• Record excerpts:
========

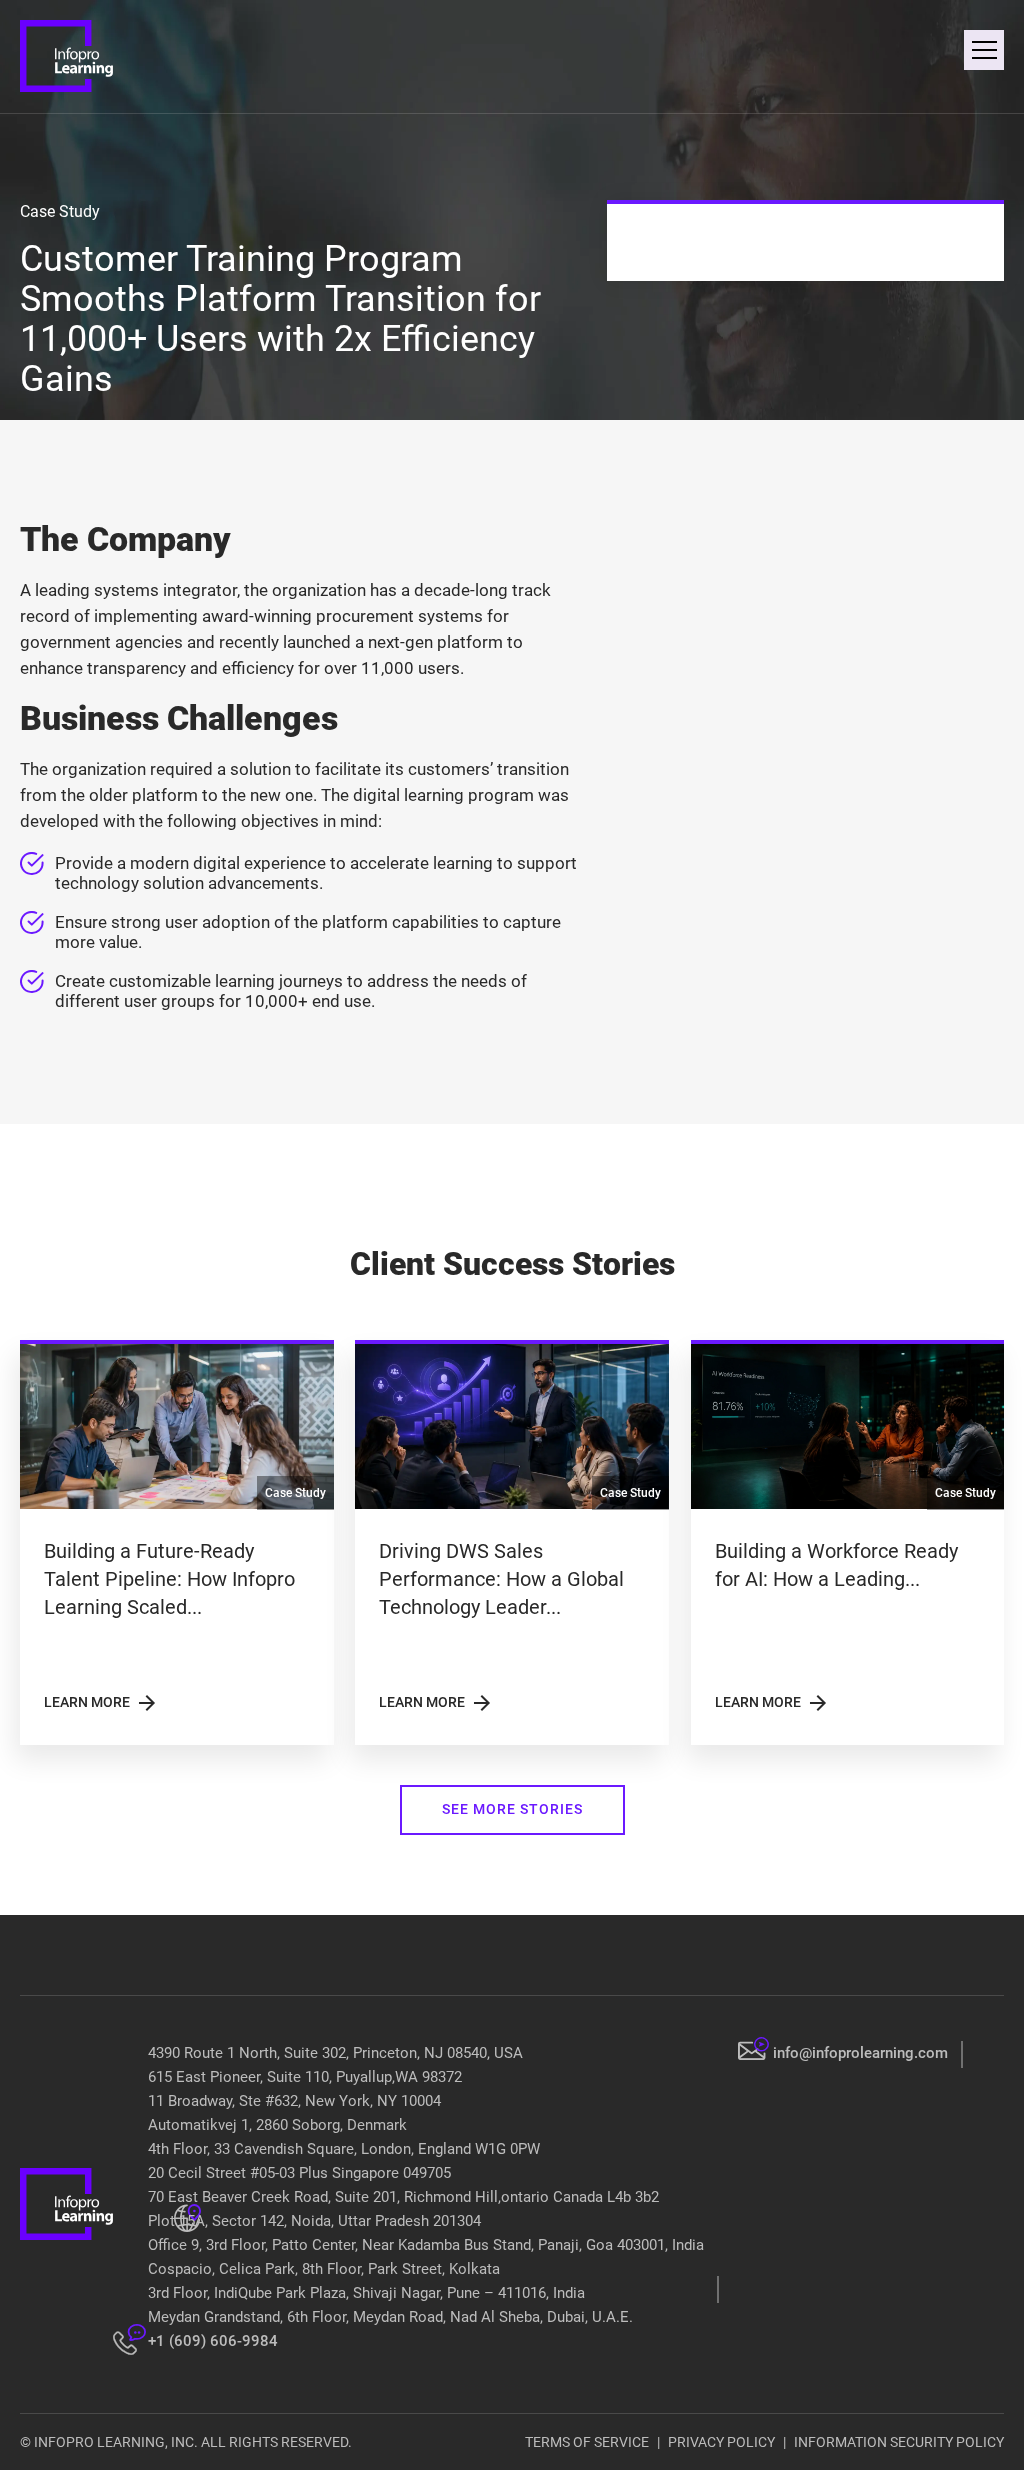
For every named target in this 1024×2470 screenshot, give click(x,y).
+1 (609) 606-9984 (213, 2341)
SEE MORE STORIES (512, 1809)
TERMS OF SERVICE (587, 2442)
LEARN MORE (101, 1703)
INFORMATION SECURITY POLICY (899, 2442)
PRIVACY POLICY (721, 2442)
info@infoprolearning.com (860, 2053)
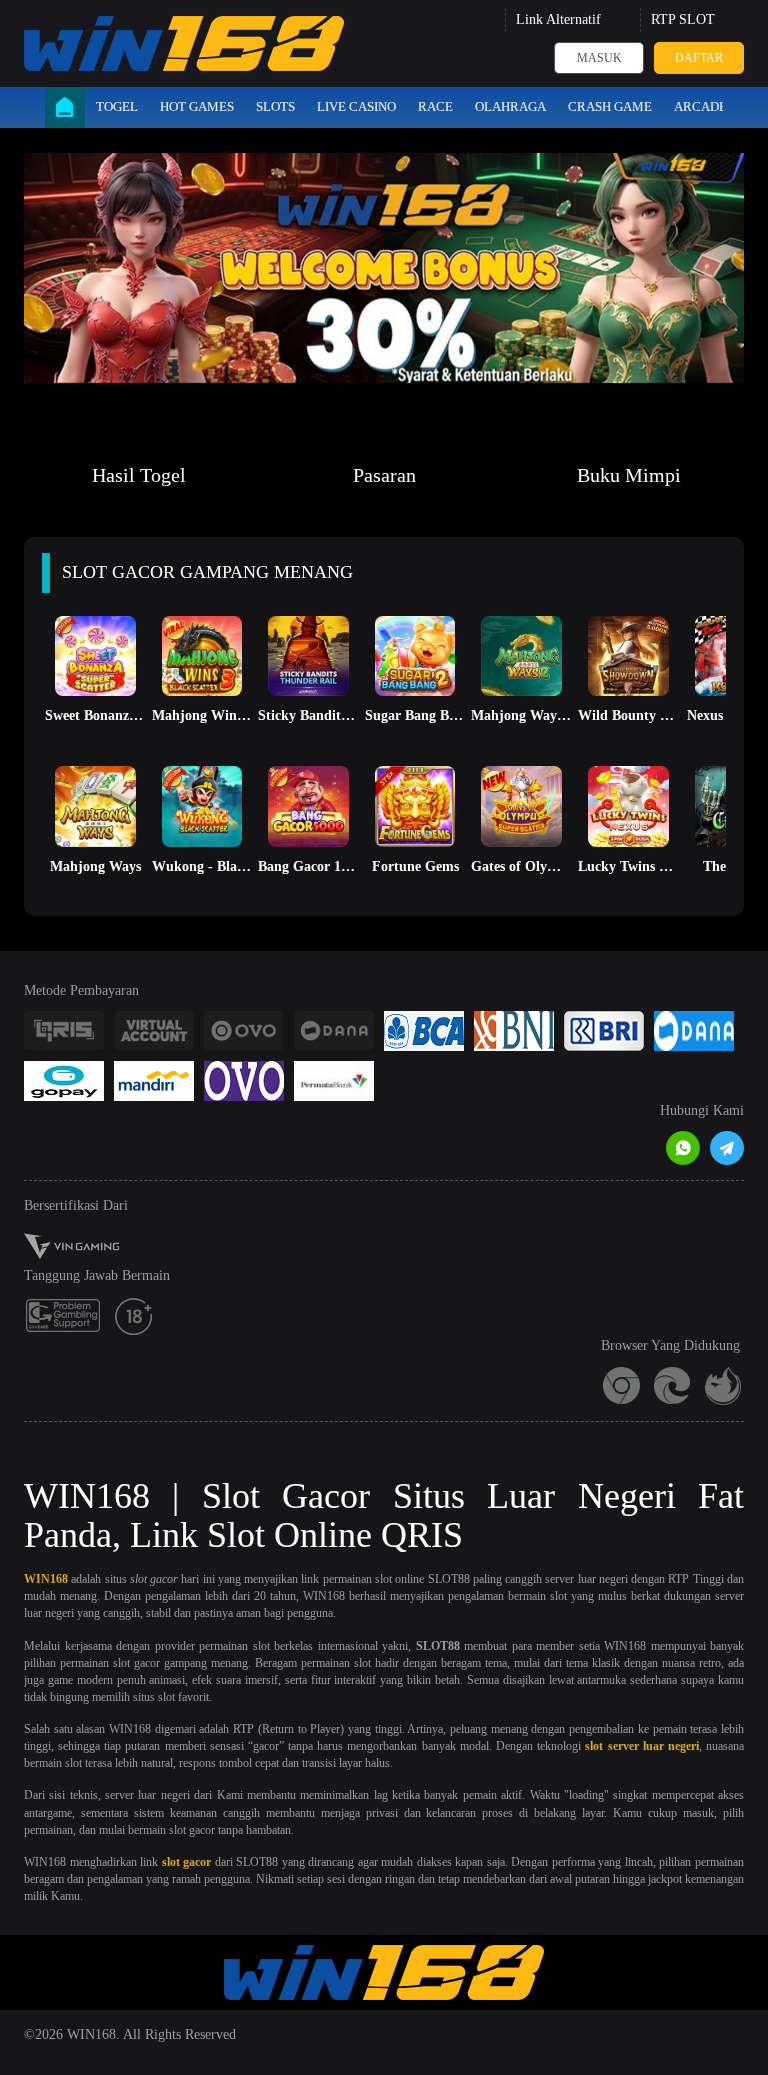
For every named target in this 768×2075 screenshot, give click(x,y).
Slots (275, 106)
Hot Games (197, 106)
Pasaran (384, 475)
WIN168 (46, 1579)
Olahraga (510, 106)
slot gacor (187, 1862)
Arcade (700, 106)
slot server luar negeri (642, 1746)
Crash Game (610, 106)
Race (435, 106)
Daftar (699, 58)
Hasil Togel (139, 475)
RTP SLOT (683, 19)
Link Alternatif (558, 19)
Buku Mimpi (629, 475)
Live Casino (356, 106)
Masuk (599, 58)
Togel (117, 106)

========

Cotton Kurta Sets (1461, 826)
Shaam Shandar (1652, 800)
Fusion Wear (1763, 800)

========

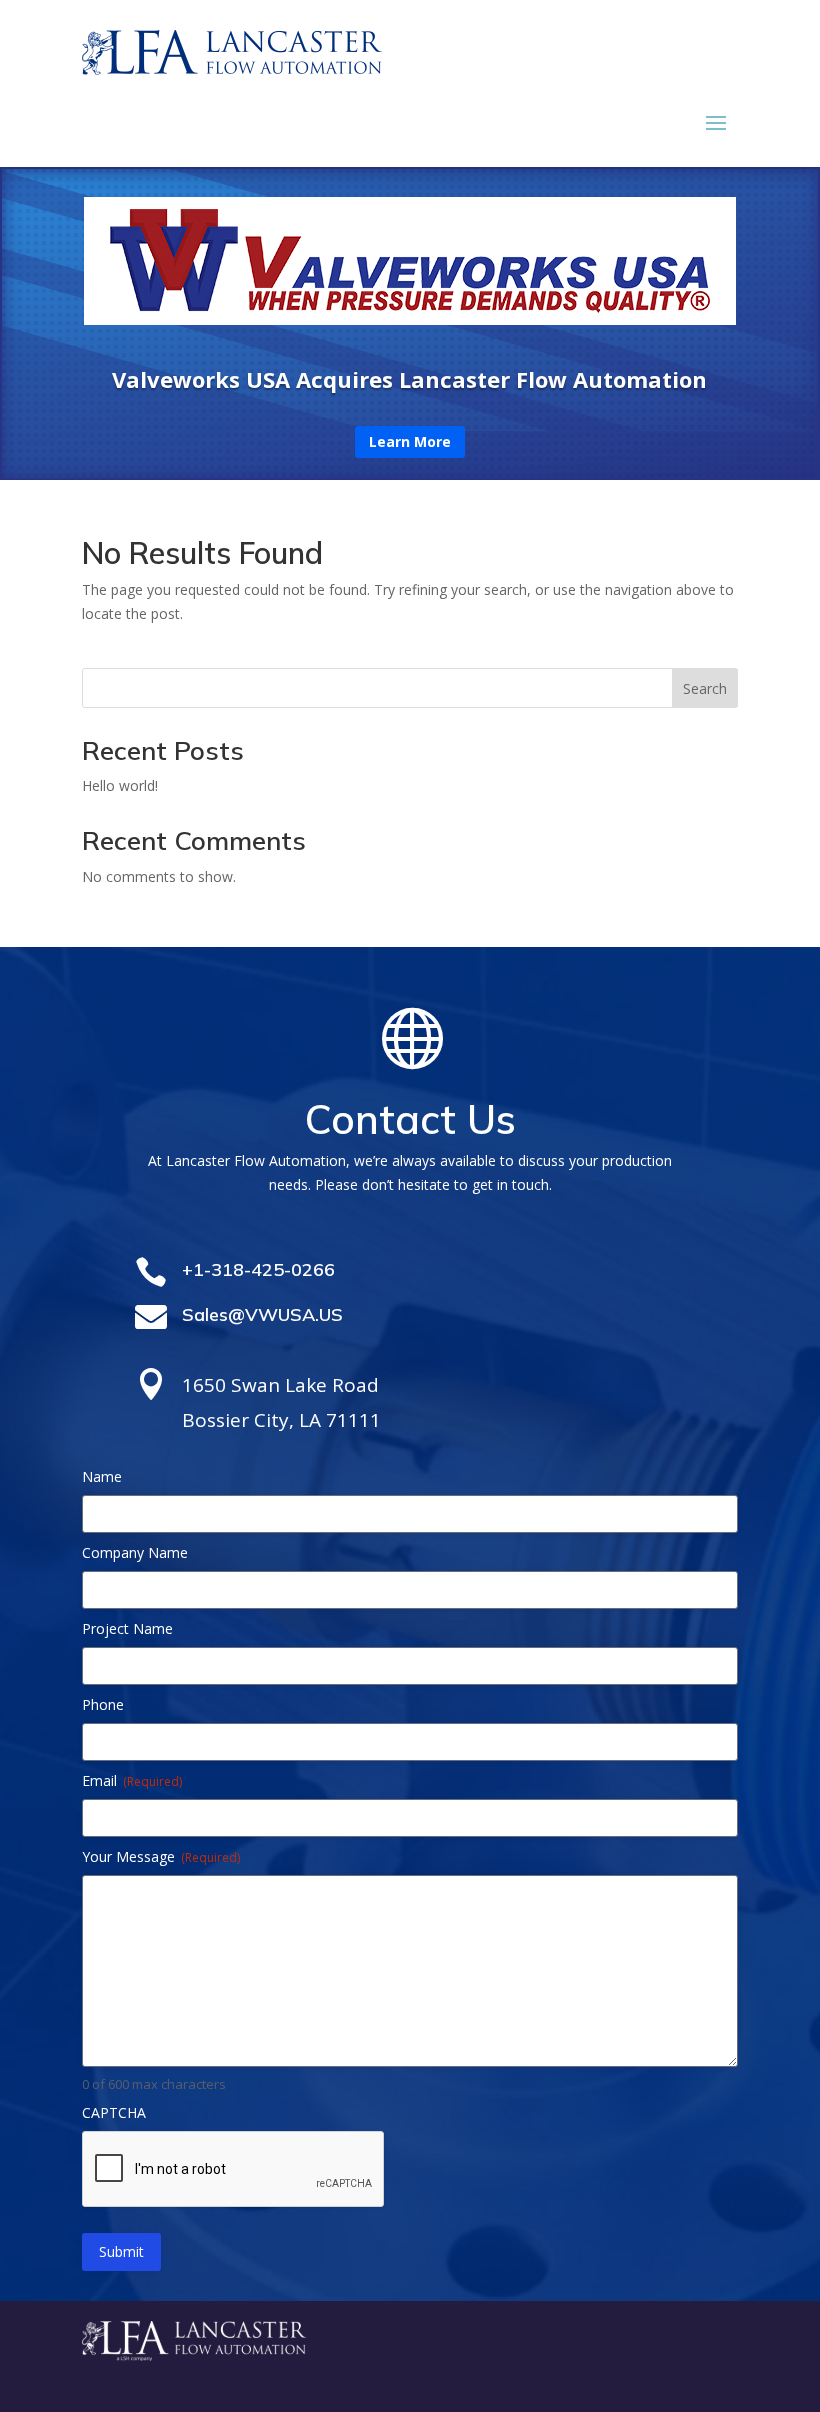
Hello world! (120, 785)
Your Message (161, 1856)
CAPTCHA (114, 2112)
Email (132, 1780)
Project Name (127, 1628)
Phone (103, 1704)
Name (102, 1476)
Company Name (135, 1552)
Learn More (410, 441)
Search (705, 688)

========

• Problem: How many lines of the listing above include the word "screenshot"? State the number and nothing else.

• Answer to the problem: 2